What to produce: Condense the paragraph in the text below that begins "Agreed, but I don't want to measure" into one sentence that keeps its main facts.

Given text:
Agreed, but I don't want to measure the performance of real-world
application anyway, I just want
to issolate how much you loose having the database manager handle the
deletion for you, as the ON DELETE
CASCADE foreign key constraint does.

> There's a BIG difference between
> delete from person where name='foo' compared to
> delete from person where name='foo'; delete from married where ... ;
delete
> from child where ...;
> and
> delete from person; compared to
> delete from person; delete from married; delete from child;

I can see that,
In the first case there are a hell lot of overhead sending the queries.

> In the first case, the system sees either 1 statement that expands into 3
> statements effectively versus 3 statements. Not too different.

ok...

> In the second case the system sees 1 statement + 1 statement per row
versus
> 3 statements.

I can't see what you mean here... "+ 1 statement per row"... there is only
one row?

> Very different, because it doesn't know it's going to be deleting all of
the
> rows so it's probably going to choose to index scan to find the matching
> rows for each row per each row in person versus knowing before hand to
> delete them all.

OK... hmm... *confused* :)

What is the difference between these two (only comparing the tables with
foreign keys constraits now):

DELETE FROM PERSON;

and

DELETE FROM PERSON where id = 1;
DELETE FROM PERSON where id = 2;

The only thing I can see (which I assume is what I do wrong here), is that
there is a lot of overhead sending the queries. If we ignore the overhead in
our conversation, what is the difference?

Data records:
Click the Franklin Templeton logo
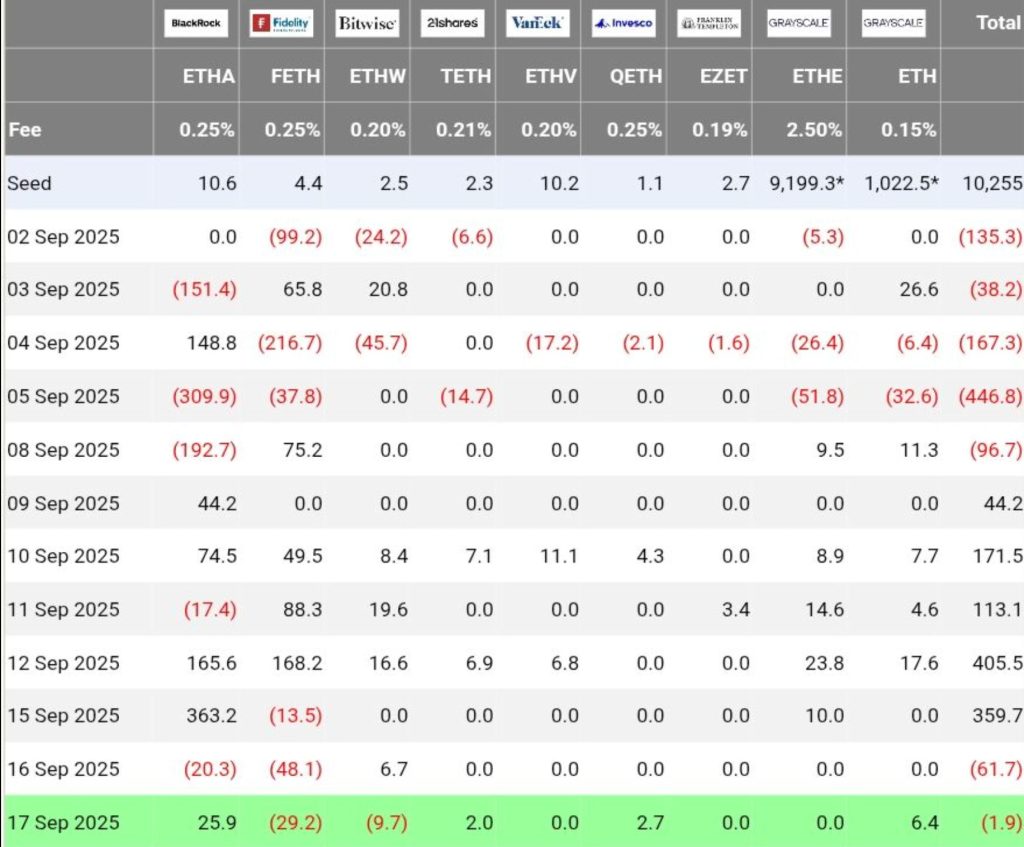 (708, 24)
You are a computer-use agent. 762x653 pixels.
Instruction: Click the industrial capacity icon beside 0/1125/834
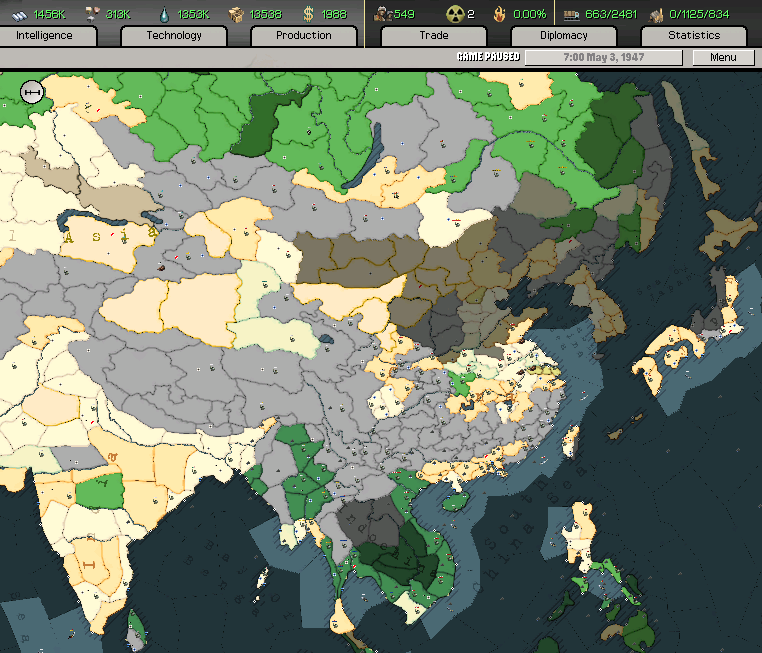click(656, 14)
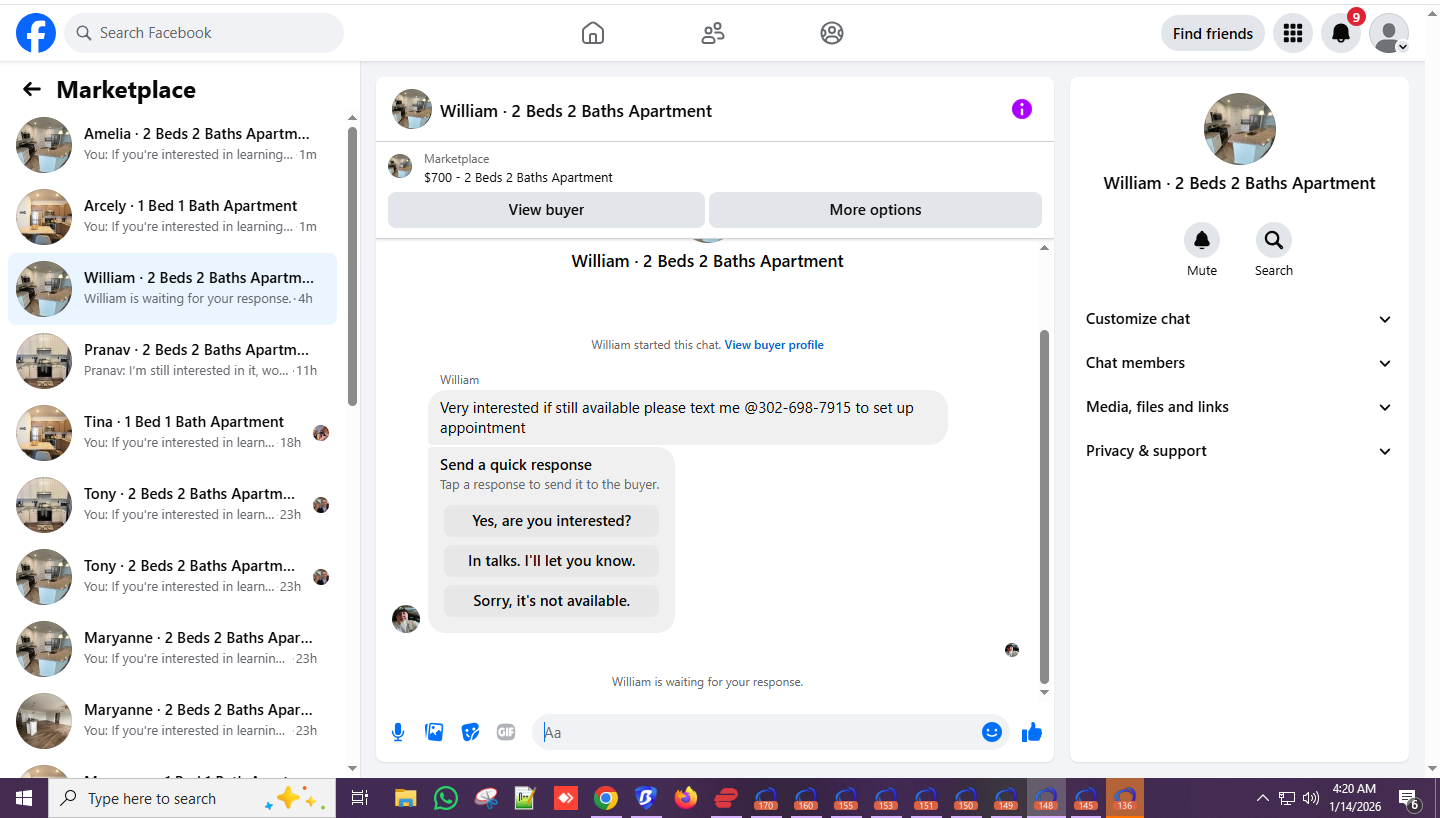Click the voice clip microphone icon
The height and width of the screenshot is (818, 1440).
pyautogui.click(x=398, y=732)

Response for this exercise: The goal is not to measure real-world application performance but only to isolate how much is lost when the database manager handles deletion itself, as an ON DELETE CASCADE foreign key constraint does.